#### What to work on:
Only the lines from the one with "This screenshot has height=604, width=858." through the last line of the data below are to be duplicated, exactly and without pictures.

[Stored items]
★ ★ ★
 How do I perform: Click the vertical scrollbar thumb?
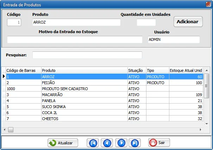click(207, 86)
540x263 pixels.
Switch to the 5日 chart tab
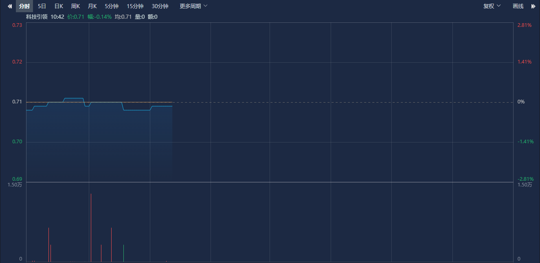click(42, 6)
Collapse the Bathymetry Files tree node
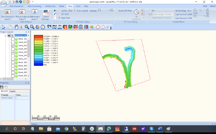Screen dimensions: 216x134 (x=6, y=35)
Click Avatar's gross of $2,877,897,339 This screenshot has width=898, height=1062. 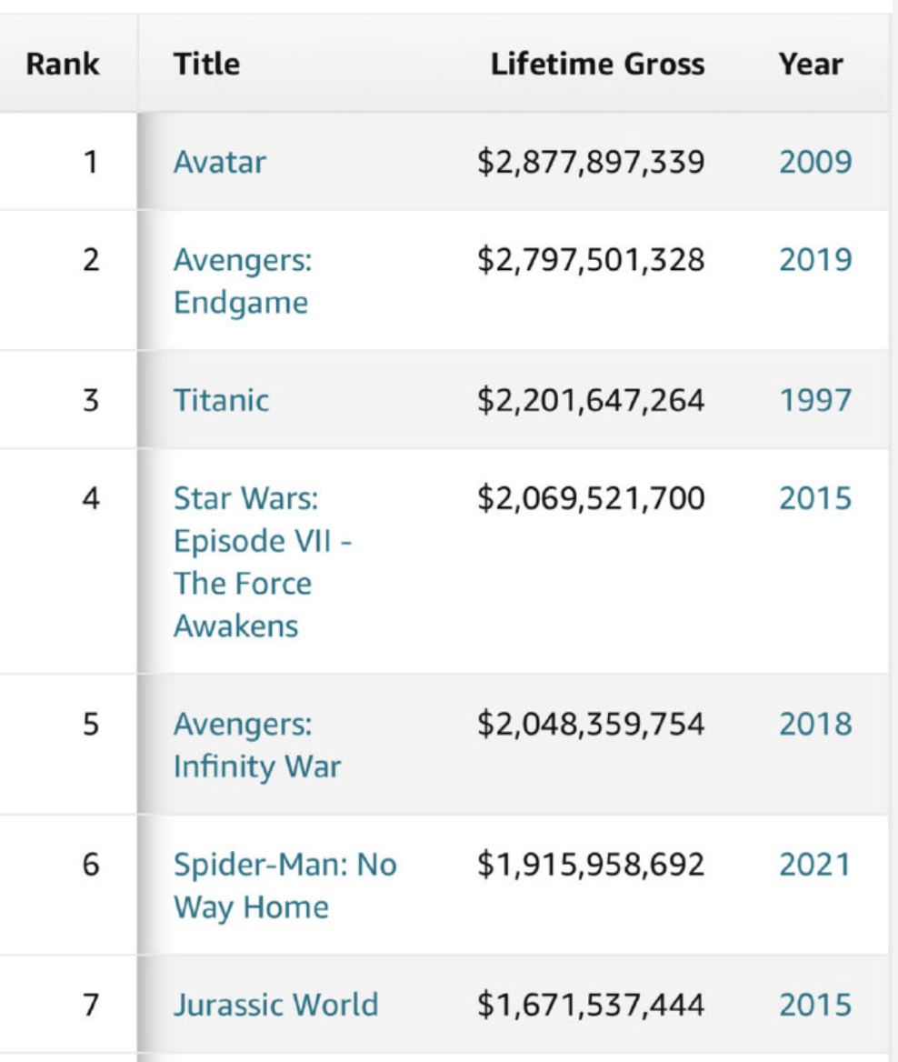591,162
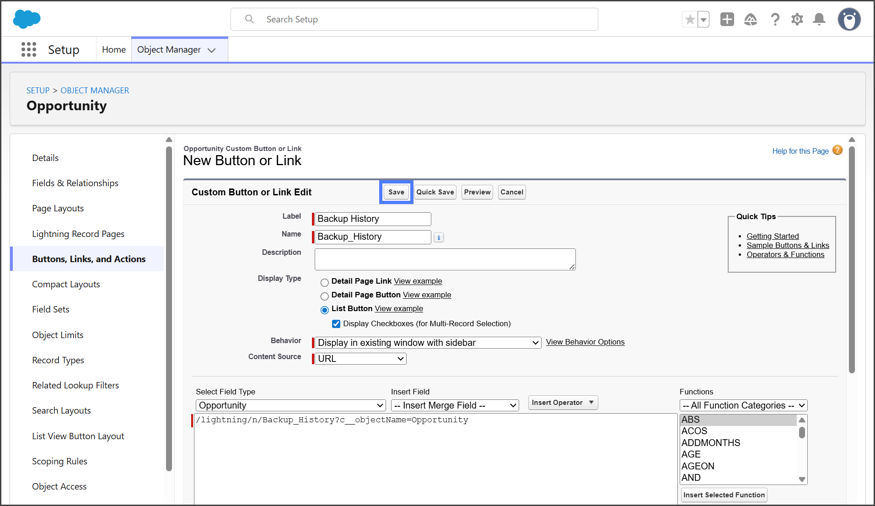Screen dimensions: 875x506
Task: Open the Global Actions plus icon
Action: point(727,19)
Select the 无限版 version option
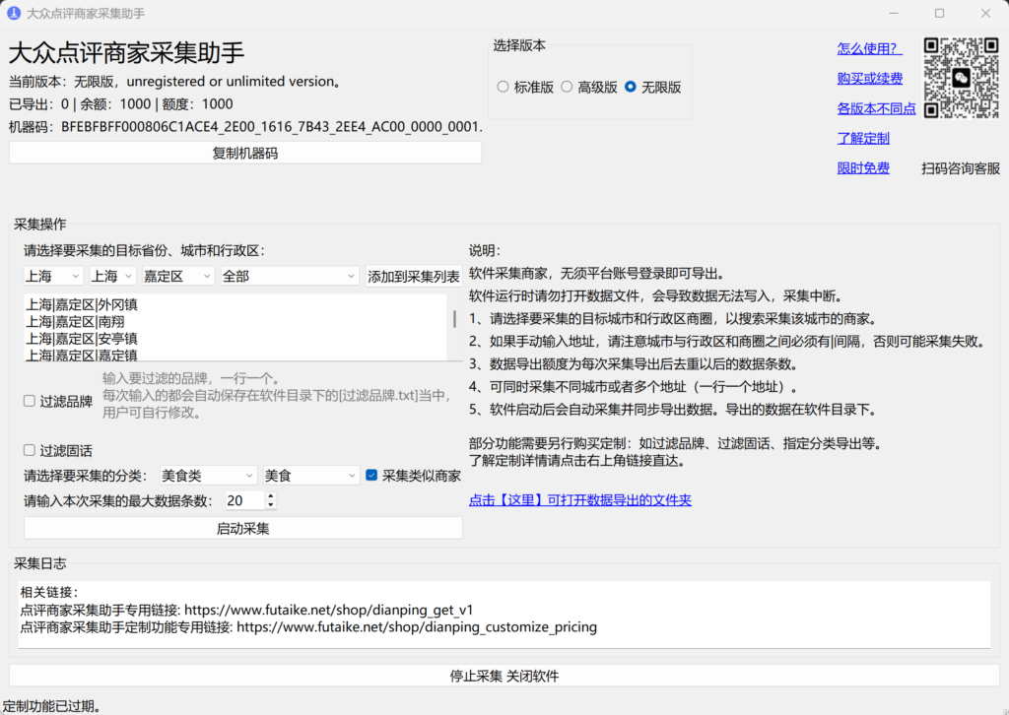The width and height of the screenshot is (1009, 715). click(630, 85)
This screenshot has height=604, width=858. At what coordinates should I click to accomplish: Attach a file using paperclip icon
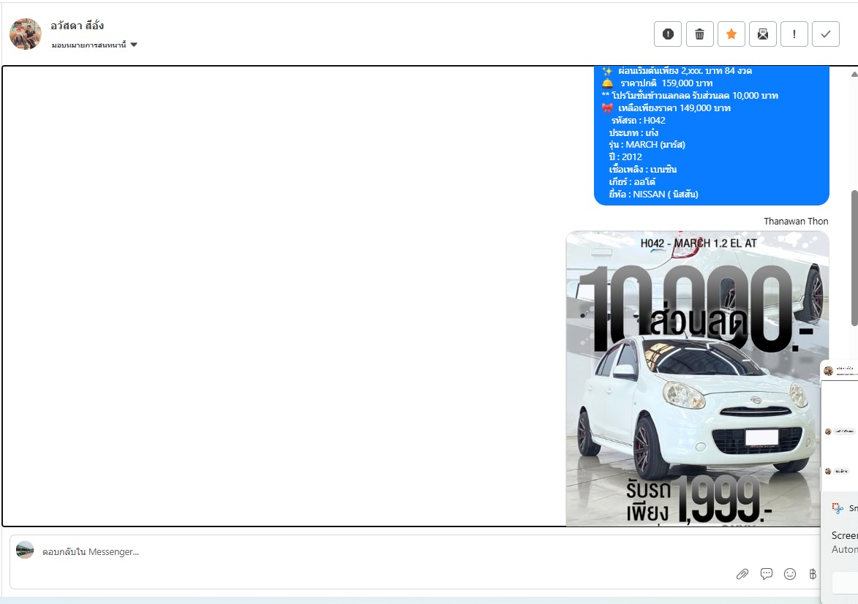tap(742, 574)
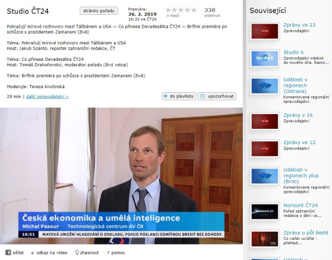
Task: Open the Zprávy v 16 link
Action: [x=298, y=115]
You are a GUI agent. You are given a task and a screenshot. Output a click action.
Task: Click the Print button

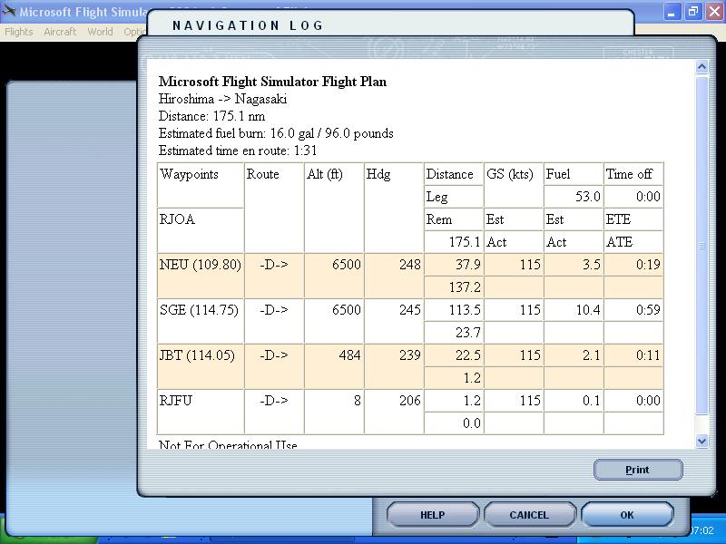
★ ★ ★
#### Reply:
This screenshot has height=604, width=858. At what coordinates should I click to accomplish: Attach a file using paperclip icon
tap(742, 574)
Task: Open the Zprávy v 16 link
Action: [x=298, y=115]
You are a GUI agent. You are given a task and a screenshot. Output a click action.
Task: Click the Print button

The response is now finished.